Celui-ci, bien que condamné en 2010 à sept ans de réclusion pour blanchiment d’argent par la Justice française, va quitter sa prison française et n’accomplira sans doute jamais le reste de sa peine. Il va être livré au Panama où d’autres procès l’attendent pour différentes atteintes aux droits de l’homme commises du temps où, appointé par la CIA (*), il était, de 1983 à 1989 le véritable maitre du pays en qualité de commandant de la garde nationale.
En satisfaisant la demande d’extradition, déjà ancienne, du gouvernement panaméen, le gouvernement français sort en quelque sorte le Panama de la liste noire des pays pas très présentables et obtient en échange le droit pour les firmes françaises d’accéder aux marchés publics panaméens. Il ne s’agit pas de perspectives théoriques mais de projets immédiats.
Les entreprises françaises de BTP n’avaient pas été retenues pour la première phase des travaux de doublement du canal consistant principalement en opérations préparatoires à la construction des nouvelles écluses (terrassements, viabilisation…). Elles pourront postuler pour la seconde (la construction des écluses elles-mêmes) le nouveau canal devant être mis en service en 2014.

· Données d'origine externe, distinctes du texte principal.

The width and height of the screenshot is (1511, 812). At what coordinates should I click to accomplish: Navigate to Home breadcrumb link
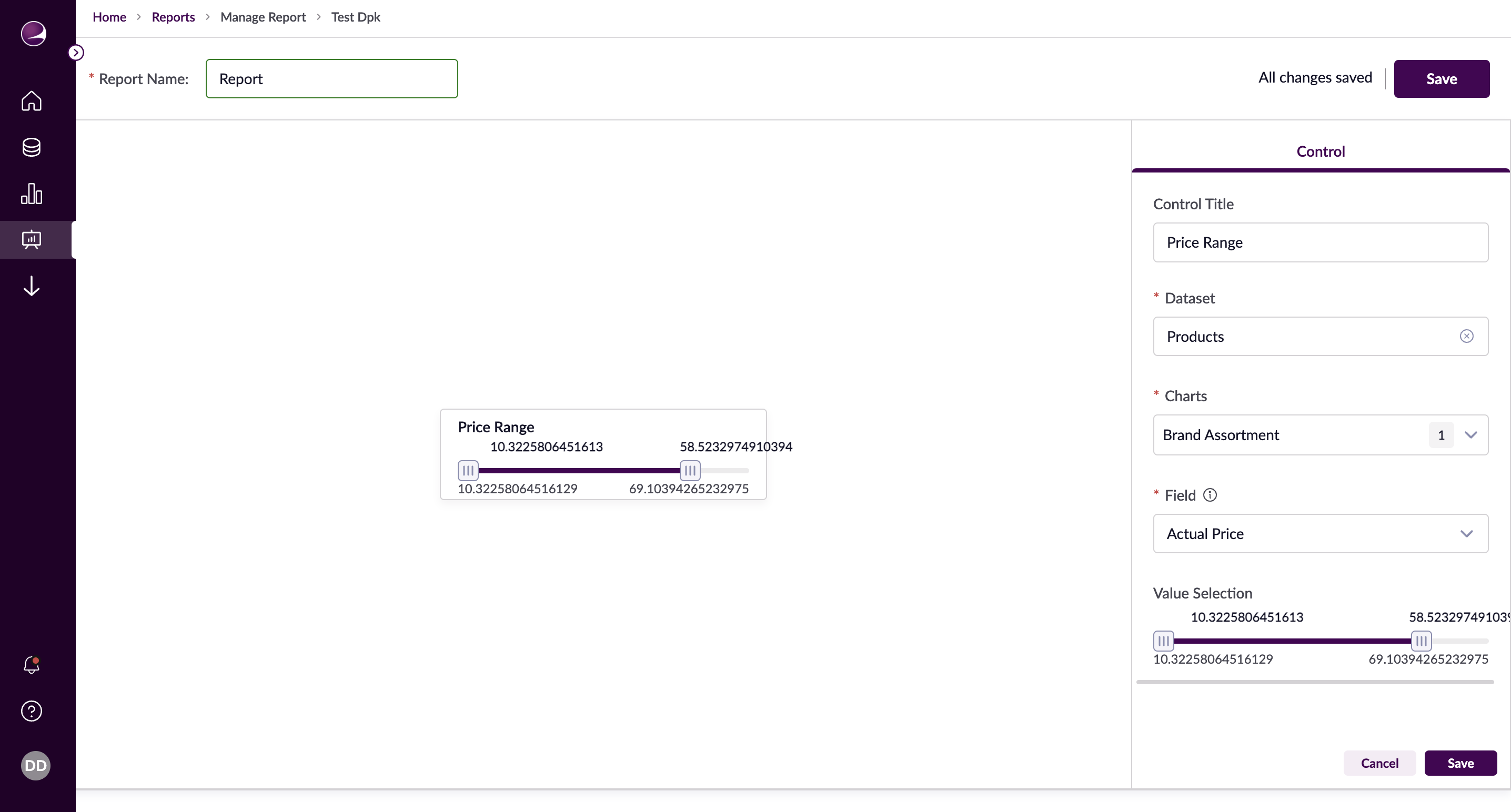click(x=109, y=17)
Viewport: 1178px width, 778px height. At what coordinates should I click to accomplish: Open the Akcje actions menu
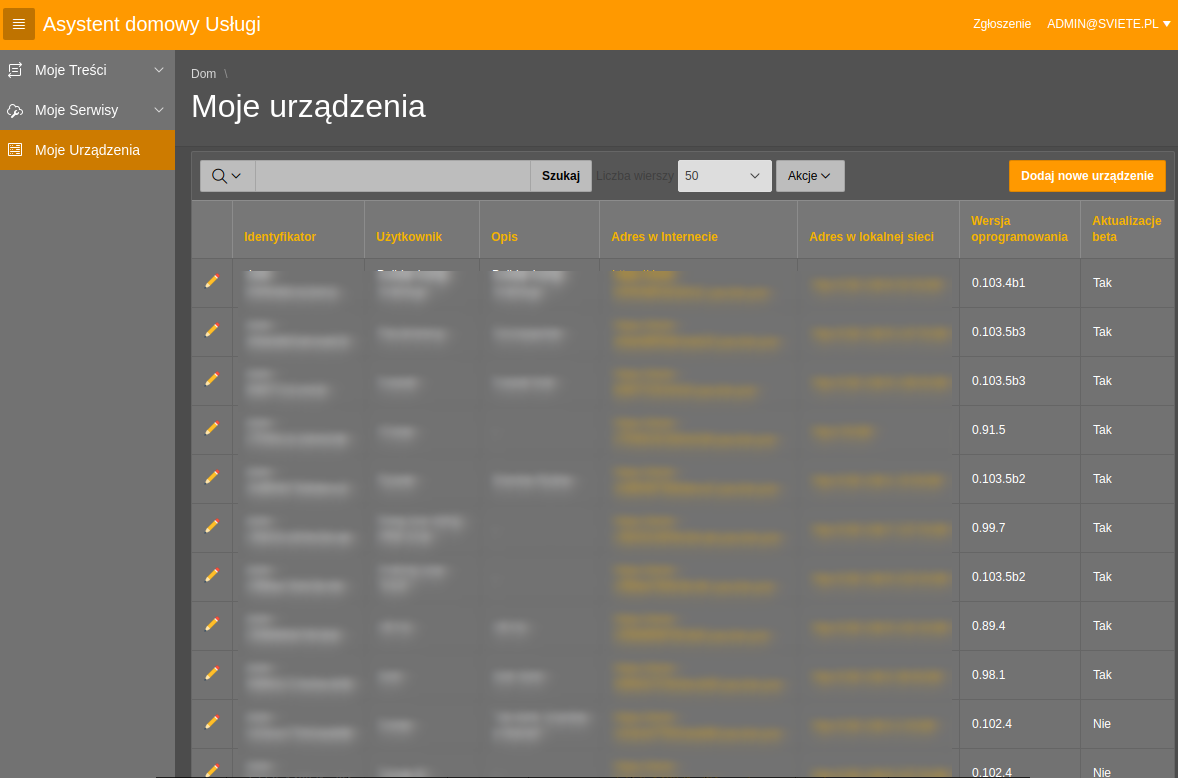(x=809, y=176)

La deuxième cible française est la construction du métro de Panama qui intéresse toute la filière ferroviaire française, du matériel roulant, à la signalisation et à la billettique.
En ces temps de déséquilibre prolongé du commerce extérieur, le gouvernement français n’allait pas continuer longtemps à faire la fine bouche sur le marché panaméen, paradis fiscal ou pas. La livraison de Noriega s’imposait.
Elle suscitera et suscite déjà quelques remous au Panama. En effet le code pénal panaméen prévoit qu’un inculpé âgé de plus de 70 ans -Noriega a 78 ans - peut ne pas être incarcéré et simplement assigné à résidence. Les plaignants - des familles de citoyens panaméens assassinés du temps de la dictature de Noriega - ne trouvent pas cette douceur de traitement à leur goût. D’autre part NORIEGA ne dirigeait pas seul le pays et certains de ses collaborateurs - donc des complices - sont encore sur place.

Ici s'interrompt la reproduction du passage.